━━ Data provided ━━

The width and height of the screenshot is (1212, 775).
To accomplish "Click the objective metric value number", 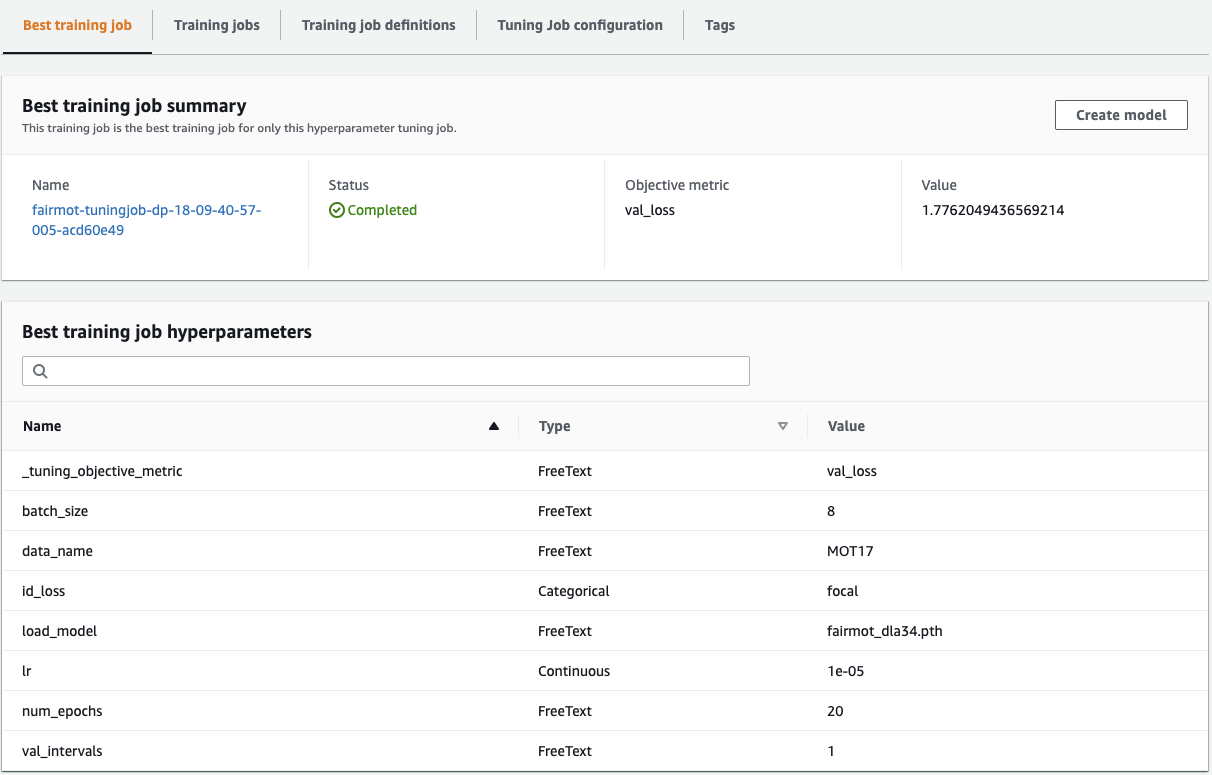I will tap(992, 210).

━━━
━━ Data provided ━━

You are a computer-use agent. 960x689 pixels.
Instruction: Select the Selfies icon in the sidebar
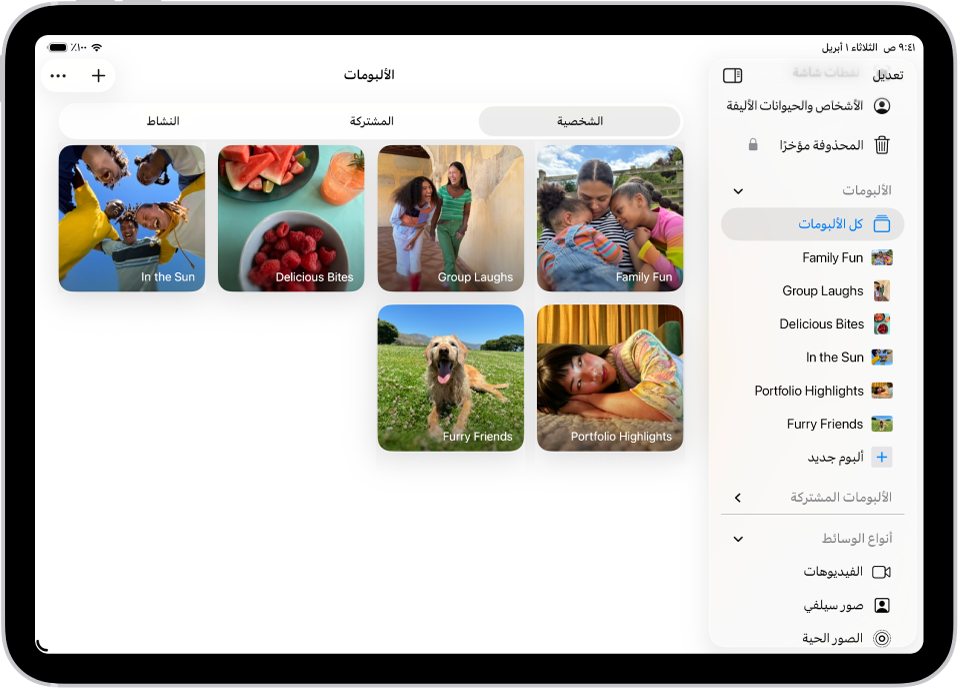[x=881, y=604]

━━━
━━ Data provided ━━

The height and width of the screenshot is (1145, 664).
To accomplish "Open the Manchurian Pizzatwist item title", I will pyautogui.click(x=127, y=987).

━━━

**What needs to be done**.
Which lines of the data include the word "width"? Copy each one.

**Result of this exercise**.
The width and height of the screenshot is (1212, 775).
The height and width of the screenshot is (1145, 664).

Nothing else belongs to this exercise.